Coriolis interaction between νt and 2 νn for axially symmetric molecules of the group C3 v: Application to the Stark effect of NH 3 in v 4 = 1 state

Abstract

The accidental Coriolis resonance interaction between a fundamental vibration ν i ( E) and an overtone 2 ν n ( A 1) is considered theoretically for axially symmetric molecules of the group C 3 v . General expressions for the matrix elements connecting the resonating states are derived up to second order of approximation.

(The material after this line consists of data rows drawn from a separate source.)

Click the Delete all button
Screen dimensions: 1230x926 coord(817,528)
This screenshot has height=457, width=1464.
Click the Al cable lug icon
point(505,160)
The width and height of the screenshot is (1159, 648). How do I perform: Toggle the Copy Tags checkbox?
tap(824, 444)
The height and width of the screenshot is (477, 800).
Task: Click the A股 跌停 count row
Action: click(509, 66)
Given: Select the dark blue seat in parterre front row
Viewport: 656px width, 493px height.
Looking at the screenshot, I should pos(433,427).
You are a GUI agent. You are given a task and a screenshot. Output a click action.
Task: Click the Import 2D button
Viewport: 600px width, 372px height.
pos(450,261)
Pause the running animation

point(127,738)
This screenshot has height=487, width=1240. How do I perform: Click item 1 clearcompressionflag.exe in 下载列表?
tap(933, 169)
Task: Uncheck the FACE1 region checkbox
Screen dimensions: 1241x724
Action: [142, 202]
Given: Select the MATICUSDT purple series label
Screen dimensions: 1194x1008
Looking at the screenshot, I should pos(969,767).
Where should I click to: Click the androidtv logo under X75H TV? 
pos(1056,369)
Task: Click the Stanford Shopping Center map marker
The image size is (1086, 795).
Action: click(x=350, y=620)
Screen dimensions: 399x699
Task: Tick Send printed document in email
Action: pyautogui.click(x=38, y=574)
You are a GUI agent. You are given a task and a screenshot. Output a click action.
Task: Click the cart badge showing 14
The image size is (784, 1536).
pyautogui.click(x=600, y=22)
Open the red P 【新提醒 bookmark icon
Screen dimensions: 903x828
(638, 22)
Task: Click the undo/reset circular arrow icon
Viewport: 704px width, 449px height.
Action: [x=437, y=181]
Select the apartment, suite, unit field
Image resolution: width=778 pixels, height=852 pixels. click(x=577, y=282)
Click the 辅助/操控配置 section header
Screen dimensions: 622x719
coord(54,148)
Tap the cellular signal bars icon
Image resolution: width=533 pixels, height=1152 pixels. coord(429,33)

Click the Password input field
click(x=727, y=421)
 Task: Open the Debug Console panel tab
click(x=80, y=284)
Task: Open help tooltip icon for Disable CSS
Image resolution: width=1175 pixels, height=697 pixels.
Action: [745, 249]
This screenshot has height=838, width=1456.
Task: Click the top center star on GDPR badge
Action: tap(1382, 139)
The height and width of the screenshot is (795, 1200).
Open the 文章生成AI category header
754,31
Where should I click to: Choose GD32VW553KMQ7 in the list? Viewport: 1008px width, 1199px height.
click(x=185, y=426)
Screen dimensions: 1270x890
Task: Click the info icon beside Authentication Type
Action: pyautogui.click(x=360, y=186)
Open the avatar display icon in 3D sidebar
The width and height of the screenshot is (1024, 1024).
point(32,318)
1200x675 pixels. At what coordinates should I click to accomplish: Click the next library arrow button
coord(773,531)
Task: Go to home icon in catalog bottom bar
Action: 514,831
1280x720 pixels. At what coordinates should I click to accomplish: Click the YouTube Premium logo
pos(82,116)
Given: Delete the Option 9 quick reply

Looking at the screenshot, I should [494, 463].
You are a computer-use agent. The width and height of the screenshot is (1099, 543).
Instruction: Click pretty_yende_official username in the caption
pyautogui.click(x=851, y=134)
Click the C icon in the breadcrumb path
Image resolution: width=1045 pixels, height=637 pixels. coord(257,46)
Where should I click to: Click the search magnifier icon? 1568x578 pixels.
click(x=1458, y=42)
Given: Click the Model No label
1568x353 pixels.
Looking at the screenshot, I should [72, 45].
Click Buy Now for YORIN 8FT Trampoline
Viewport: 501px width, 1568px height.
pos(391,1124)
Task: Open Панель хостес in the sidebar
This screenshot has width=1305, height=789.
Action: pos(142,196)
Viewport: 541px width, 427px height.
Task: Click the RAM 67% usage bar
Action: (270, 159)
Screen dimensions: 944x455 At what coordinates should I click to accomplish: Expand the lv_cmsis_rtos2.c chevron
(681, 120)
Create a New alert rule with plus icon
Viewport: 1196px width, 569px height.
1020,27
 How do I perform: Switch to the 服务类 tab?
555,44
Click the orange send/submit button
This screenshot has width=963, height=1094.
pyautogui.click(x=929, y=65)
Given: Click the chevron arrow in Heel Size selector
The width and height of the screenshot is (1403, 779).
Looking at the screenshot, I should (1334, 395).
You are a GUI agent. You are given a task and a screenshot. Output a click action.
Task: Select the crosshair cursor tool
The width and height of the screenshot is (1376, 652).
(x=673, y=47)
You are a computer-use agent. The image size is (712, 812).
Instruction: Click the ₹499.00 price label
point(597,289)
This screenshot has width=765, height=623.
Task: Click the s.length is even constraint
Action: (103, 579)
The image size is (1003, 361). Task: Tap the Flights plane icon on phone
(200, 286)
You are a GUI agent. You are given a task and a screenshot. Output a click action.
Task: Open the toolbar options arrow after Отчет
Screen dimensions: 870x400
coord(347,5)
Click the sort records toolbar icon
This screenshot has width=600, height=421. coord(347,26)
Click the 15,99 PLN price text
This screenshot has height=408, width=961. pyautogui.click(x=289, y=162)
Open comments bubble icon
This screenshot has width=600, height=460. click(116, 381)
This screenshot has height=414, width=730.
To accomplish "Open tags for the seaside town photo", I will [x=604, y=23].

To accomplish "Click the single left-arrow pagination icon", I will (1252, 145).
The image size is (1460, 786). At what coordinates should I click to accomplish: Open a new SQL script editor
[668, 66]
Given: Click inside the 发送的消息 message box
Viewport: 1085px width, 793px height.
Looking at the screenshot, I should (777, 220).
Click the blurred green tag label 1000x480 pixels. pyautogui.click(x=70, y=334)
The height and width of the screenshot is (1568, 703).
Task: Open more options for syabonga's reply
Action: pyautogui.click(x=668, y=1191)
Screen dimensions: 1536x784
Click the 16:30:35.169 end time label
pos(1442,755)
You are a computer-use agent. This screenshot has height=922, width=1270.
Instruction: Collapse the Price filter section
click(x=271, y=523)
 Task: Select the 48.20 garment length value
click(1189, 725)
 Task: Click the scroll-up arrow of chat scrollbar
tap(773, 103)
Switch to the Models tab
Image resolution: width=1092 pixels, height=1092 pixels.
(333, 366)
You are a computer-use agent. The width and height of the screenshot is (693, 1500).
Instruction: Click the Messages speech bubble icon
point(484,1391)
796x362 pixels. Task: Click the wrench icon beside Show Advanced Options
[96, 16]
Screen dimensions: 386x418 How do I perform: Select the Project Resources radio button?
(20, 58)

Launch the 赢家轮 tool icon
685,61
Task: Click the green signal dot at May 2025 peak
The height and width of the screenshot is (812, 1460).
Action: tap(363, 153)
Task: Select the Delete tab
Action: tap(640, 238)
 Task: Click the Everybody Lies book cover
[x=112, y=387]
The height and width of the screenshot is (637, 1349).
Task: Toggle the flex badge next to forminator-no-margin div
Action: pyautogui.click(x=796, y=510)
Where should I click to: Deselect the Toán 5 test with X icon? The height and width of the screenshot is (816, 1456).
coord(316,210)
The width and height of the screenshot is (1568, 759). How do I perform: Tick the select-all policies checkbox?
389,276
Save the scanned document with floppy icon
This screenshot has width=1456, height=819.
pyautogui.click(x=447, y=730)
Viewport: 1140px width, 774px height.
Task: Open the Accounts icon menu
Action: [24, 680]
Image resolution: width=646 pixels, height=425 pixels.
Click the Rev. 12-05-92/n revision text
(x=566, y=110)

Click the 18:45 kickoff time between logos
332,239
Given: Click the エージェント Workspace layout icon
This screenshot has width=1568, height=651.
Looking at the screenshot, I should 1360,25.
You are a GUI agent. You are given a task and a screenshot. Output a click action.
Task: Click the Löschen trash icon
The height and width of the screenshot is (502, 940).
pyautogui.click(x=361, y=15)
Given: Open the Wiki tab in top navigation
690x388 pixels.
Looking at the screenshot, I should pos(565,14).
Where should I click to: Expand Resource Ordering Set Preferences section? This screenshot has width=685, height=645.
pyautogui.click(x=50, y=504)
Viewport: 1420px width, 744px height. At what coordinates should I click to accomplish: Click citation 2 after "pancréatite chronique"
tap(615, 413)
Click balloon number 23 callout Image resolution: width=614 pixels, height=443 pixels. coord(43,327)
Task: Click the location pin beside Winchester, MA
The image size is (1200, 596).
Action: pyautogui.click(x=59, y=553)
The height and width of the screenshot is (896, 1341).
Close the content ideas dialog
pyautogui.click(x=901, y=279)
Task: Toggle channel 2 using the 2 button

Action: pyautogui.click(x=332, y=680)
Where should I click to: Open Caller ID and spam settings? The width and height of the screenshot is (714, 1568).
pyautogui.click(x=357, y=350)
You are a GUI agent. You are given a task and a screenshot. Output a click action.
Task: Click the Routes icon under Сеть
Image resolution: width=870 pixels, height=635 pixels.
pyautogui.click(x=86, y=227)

The coefficient of the matrix elements is given in terms of the molecular constants for two cases: (A) in the absence of other accidental resonances, (B) in the presence of Coriolis resonance between ν t and ν n . The theory developed for case (B) is then applied to the analysis of the Stark shifts of 28 inversion transitions in the ν 4 = 1 vibrational state of NH 3 obtained by microwave techniques. In order to fit the observed Stark effect as a function of J, k, and l 4, it is necessary to obtain sufficiently accurate wavefunctions for ν 4 which included the contributions from the nearby vibrational states ν 2 and 2 ν 2. This is done by reanalyzing Garing, Nielsen, and Rao's infrared data, taking into account the Coriolis resonance interaction of ν 4 with both ν 2 and 2 ν 2 as well as the l-type doubling. Refined molecular constants for the states for ν 4, ν 2, and 2 ν 2 are obtained from the analysis and the Coriolis coupling coefficient between ν 4 and 2 ν 2 is determined to be 1.27 cm −1. A subsequent analysis of the Stark effect data using the corrected wavefunctions and including the effect of higher-order Stark perturbation terms in the Hamiltonian is carried out and values for some dipole moment parameters of NH 3 are obtained from the analysis.